# STUDY TEXT

Thursday, June 7, 2007

Poem: Native

On my recent trip to the Grand Canyon, we ventured into the Navajo Nation. What I saw was desolation and destitution. A people that had once flourished throughout North America in harmony with the land are now greatly reduced to small boxes of dead earth. I have done my share of reading on the plight of the American Indian and understand it is necessary to avoid the caricatures of the Indians as wholesome and pure, and the white man as fully decadent and evil. However, by and large there is an element of truth to these representations in looking at how Native Americans lived on these lands before Europeans invaded and recklessly overwhelmed the local inhabitants and a great deal of nature, too, in their pursuit of Manifest Destiny.

The ring purchase is a reference to the small stand I stopped at to buy a piece of jewelry from an old man inside the Navajo Nation. It is meant as a statement, but I will leave that to you to come to conclusion on.

# RECORD EXTRACTS
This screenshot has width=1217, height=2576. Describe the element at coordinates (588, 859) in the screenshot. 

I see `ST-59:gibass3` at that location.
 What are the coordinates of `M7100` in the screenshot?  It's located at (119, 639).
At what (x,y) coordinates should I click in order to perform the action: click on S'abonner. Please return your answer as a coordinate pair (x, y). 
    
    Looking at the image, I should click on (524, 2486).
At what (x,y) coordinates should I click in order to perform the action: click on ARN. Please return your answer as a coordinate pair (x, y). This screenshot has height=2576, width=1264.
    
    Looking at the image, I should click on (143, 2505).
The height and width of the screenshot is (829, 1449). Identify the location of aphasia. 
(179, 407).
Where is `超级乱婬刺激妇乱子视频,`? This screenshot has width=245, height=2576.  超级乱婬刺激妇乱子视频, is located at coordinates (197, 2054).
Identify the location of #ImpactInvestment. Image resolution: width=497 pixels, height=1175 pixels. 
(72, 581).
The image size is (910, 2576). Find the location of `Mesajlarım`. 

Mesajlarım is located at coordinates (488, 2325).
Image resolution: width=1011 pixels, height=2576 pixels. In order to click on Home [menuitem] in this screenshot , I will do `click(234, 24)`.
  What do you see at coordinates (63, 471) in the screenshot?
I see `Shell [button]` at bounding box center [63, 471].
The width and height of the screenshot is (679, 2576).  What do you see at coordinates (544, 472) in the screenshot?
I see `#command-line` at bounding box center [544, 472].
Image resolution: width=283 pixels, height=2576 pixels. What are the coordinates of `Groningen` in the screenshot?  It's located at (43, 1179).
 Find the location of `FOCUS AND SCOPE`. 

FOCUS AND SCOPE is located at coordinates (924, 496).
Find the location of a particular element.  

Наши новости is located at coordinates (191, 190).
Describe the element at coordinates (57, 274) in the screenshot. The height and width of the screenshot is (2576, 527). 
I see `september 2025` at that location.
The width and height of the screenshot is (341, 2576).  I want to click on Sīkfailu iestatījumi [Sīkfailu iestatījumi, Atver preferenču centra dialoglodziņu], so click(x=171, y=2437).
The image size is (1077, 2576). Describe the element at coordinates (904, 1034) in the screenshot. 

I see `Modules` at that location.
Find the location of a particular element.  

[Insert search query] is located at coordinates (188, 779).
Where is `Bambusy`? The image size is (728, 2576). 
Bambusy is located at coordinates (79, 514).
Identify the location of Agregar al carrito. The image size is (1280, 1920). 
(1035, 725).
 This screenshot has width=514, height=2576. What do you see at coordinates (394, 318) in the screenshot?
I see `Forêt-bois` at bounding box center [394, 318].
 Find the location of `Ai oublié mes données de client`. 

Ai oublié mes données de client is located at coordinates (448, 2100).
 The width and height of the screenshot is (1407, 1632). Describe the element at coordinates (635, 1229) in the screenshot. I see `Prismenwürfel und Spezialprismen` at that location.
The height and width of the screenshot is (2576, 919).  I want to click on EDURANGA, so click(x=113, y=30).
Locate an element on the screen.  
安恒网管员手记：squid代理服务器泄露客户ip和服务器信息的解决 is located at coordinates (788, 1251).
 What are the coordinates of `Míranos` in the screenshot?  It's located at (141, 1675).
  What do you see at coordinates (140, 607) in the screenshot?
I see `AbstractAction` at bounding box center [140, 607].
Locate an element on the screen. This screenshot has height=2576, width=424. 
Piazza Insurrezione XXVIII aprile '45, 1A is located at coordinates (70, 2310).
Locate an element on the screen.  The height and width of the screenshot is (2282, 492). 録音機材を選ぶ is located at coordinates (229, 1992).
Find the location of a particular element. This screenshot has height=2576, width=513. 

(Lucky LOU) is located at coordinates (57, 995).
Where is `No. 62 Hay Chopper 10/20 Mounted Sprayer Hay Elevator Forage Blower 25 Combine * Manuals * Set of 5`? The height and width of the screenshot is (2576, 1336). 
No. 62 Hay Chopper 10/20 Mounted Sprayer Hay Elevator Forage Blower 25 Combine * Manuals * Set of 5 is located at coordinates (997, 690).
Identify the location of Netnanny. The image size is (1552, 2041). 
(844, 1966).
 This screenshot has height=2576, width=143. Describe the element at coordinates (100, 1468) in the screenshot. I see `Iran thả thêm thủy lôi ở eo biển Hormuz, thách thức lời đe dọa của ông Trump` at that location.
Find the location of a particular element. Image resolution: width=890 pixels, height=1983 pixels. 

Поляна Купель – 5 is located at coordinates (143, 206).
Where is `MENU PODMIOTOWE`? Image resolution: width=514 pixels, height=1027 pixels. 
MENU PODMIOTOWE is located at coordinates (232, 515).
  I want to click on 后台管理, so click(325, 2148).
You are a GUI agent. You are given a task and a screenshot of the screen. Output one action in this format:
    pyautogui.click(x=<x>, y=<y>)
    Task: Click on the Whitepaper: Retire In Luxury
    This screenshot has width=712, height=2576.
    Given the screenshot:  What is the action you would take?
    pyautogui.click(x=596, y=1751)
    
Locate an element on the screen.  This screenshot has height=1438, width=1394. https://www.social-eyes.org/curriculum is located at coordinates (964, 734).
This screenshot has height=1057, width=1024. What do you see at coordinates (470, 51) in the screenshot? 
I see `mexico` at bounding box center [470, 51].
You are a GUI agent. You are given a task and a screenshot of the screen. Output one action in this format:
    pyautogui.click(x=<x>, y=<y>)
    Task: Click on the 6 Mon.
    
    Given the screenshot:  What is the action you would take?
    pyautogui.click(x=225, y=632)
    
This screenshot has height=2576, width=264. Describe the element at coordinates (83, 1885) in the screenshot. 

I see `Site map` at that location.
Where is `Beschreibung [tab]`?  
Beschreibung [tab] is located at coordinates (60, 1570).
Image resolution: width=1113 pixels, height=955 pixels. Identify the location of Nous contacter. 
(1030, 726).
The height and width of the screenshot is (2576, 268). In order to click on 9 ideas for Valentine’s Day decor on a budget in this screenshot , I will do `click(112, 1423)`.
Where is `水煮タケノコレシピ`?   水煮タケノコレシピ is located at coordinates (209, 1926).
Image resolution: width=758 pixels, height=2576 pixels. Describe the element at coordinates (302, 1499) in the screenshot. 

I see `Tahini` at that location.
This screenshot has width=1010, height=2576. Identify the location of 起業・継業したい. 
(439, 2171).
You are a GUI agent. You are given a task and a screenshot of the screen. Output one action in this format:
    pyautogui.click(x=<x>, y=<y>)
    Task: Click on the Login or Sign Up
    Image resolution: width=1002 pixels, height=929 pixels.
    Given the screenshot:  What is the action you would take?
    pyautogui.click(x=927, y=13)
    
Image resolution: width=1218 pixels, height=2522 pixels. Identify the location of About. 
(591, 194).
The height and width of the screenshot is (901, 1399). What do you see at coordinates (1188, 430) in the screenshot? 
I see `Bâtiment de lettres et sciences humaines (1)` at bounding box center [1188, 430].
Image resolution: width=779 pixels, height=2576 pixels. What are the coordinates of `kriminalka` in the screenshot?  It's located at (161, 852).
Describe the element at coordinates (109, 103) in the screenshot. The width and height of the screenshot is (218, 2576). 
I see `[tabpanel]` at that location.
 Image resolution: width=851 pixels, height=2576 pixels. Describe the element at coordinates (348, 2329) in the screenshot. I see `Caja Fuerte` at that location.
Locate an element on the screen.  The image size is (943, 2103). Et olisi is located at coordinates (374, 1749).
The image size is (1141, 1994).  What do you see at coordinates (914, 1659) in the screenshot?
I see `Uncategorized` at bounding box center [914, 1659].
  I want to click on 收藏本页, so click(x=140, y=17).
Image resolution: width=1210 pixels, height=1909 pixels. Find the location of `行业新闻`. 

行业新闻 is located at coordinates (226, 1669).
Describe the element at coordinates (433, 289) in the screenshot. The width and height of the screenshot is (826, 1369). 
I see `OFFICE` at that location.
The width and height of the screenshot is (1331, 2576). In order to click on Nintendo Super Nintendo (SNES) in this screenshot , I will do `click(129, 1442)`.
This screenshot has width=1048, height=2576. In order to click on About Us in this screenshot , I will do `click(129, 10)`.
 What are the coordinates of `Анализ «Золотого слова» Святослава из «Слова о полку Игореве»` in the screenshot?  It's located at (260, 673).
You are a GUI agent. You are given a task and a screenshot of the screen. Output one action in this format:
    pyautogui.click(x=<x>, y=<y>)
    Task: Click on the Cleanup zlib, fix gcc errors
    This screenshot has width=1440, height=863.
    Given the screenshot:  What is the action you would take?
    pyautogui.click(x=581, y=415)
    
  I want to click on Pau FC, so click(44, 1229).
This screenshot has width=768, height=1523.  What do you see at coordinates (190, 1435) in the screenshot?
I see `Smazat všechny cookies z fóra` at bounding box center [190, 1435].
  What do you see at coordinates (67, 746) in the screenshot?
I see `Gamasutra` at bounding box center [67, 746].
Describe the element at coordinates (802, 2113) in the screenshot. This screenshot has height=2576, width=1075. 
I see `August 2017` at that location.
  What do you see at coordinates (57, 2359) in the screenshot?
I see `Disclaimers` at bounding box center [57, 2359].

# EXERCISE BRIEF
In the post about the Navajo Nation, who did the writer buy a piece of jewelry from at the small stand?

# PROBLEM SOLUTION
An old man inside the Navajo Nation.